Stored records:
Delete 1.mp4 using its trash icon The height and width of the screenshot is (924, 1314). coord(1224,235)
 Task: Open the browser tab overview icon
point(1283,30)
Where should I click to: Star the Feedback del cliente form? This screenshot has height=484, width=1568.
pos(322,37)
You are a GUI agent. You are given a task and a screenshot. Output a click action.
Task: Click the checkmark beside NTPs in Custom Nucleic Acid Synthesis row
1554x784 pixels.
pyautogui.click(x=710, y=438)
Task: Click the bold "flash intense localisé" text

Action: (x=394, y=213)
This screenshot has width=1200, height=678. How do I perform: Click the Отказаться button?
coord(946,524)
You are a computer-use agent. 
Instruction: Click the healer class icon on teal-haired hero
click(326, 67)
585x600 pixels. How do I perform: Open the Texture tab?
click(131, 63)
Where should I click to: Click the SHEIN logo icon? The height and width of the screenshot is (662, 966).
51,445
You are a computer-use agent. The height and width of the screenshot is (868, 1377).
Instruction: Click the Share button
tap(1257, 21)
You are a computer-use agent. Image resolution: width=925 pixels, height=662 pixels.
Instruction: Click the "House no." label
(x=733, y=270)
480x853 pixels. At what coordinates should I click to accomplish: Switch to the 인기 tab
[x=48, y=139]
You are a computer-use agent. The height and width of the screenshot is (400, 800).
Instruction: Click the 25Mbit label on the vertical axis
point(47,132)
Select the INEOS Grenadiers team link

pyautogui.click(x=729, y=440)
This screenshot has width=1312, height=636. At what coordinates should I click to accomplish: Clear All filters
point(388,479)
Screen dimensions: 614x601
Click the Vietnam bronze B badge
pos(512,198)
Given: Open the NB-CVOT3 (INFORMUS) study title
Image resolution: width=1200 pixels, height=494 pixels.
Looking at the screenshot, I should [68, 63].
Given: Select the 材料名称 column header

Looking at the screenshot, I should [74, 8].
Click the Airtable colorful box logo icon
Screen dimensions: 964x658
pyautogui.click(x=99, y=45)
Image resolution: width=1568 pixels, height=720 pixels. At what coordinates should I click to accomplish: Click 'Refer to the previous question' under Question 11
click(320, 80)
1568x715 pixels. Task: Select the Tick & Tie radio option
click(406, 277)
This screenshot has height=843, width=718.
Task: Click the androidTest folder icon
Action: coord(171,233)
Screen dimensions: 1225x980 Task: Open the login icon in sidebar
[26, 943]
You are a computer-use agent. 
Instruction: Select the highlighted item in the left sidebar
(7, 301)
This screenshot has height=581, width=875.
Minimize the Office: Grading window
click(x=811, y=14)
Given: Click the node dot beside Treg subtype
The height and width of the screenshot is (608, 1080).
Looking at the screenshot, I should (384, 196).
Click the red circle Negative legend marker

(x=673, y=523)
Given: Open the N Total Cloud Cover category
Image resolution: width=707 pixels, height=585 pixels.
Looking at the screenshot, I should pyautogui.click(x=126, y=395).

Exercise instructions:
From the entries above, select each line containing the string "computer".

Solution to this task:
You are a computer-use agent. 
You are a computer-use agent. The height and width of the screenshot is (868, 1377).
You are a computer-use agent. Image resolution: width=925 pixels, height=662 pixels.
You are a computer-use agent. The height and width of the screenshot is (400, 800).
You are a computer-use agent. 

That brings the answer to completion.